The Calibration Algorithm

Once the device's estimated latency is known, SENWITT applies a calibration offset to raw test scores. The goal is to subtract the hardware overhead and arrive at the "human remainder" — the pure neurological processing time.

Baseline Normalization

Our population norms (used to calculate percentiles) were established with a baseline assumption of approximately 30ms system latency — a reasonable estimate for a standard desktop with a wired mouse and a 60Hz monitor. All calibration offsets are computed relative to this baseline.

Per-Test Application

Not all tests are affected by hardware latency equally. The calibration system applies different corrections depending on the test type:

Reaction Time

Full latency offset subtracted. If your device has 80ms estimated latency and the baseline is 30ms, 50ms is subtracted from your raw score. This is the most directly affected test. A floor of 50ms is enforced to prevent impossible scores.

Symbol Snap (Perceptual Speed)

Partial correction applied. Latency affects this test less directly (it measures match/mismatch decisions, not pure reaction time), so the offset is divided by 10 and added as a bonus to the count-based score.

Other Tests

Tests like Number Memory, Matrix, and Color Clash are minimally affected by input latency (they are accuracy-based, not time-critical), so no calibration offset is applied. The raw score is used directly.

04

Scoring Pipeline

Every test result passes through a five-stage scoring pipeline before it is displayed to the user or used in archetype computation.

1

Raw Score Capture

The test engine captures the raw performance metric: milliseconds for reaction time, digit count for number memory, words-per-minute for typing, score counts for accuracy tests, and so on.

2

Calibration Adjustment

If the device has been calibrated and the test type supports calibration, the hardware latency offset is applied to produce a calibrated score. Otherwise, the raw score passes through unchanged.

3

Percentile Calculation

The calibrated score is converted to a percentile using a sigmoid approximation of the cumulative distribution function. Each test type has its own population norm (mean and standard deviation). The z-score is computed, then mapped through a logistic function: p = 1 / (1 + e^(-1.7z)). For "inverse" tests (where lower is better, like reaction time), the z-score direction is flipped. Result is clamped to 1-99.

4

Domain Score Update

Each test maps to one of five cognitive domains: Reaction, Memory, Processing, Language, or Focus. The percentile is used to update the user's domain score — only if it exceeds the current value (we track your peak, not your average, for archetype assignment).

5

Composite Score (SENWITT Score)

The five domain scores are combined into a weighted composite: Reaction (25%) + Memory (25%) + Processing (20%) + Language (15%) + Focus (15%), then multiplied by 10 to produce a 0-1000 scale. This composite determines your league placement and global rank.

05

Statistical Methods

Why Median Over Mean

For timed tests (reaction time, aim trainer), SENWITT uses the median of trial responses rather than the mean. The reason is outlier resistance. A single anticipation error (clicking before the stimulus) or a distraction spike (checking your phone mid-test) can skew a mean by 50-100ms but leaves the median virtually untouched. The median gives us the truest measure of your "typical" performance.

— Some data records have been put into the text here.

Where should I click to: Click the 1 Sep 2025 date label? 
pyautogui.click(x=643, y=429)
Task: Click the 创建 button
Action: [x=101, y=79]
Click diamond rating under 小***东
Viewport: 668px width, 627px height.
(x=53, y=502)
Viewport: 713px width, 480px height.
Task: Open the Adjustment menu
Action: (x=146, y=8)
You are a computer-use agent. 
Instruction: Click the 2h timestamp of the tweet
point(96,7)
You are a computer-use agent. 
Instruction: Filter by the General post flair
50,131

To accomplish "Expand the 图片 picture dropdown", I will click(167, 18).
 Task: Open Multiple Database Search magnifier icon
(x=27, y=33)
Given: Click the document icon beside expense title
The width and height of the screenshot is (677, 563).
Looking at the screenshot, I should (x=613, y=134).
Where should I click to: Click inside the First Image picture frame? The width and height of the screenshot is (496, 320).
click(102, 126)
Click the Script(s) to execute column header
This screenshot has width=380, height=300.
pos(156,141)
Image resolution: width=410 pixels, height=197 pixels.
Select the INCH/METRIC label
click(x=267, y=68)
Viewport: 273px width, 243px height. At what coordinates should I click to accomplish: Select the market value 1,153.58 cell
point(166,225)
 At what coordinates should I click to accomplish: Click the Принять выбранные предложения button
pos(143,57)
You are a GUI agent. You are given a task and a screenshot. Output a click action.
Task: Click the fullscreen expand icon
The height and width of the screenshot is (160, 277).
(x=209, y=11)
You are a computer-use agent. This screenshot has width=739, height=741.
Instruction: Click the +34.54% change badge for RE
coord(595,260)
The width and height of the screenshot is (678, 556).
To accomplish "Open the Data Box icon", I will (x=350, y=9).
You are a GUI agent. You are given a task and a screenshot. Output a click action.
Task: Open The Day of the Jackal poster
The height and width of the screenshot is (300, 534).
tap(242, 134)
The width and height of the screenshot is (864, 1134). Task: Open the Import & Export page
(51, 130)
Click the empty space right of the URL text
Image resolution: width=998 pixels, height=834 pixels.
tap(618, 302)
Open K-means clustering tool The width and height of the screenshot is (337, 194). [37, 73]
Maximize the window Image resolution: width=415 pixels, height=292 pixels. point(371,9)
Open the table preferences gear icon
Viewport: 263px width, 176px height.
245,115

Glicko-2 for Competitive Rating

For the competitive leaderboard system, SENWITT uses the Glicko-2 rating algorithm — the same system used in chess, esports, and competitive gaming platforms. Glicko-2 provides three values per user:

  • Rating (r): Your estimated skill level, starting at 1200.
  • Rating Deviation (RD): The system's confidence in your rating. Lower RD = higher confidence. Decays with inactivity.
  • Volatility: How much your performance fluctuates session-to-session. A stable player has low volatility.

The Glicko-2 system is superior to simple percentile rankings for competitive contexts because it accounts for the uncertainty of your rating. A player with a 1400 rating and low RD is more reliably strong than a player with a 1500 rating and high RD.

Percentile Normalization

Population norms for each test are pre-computed from aggregate performance data. The sigmoid approximation (logistic CDF) provides a smooth, continuous percentile mapping that avoids the discontinuities of empirical percentile tables. This means even extreme outlier scores (99th or 1st percentile) are handled gracefully.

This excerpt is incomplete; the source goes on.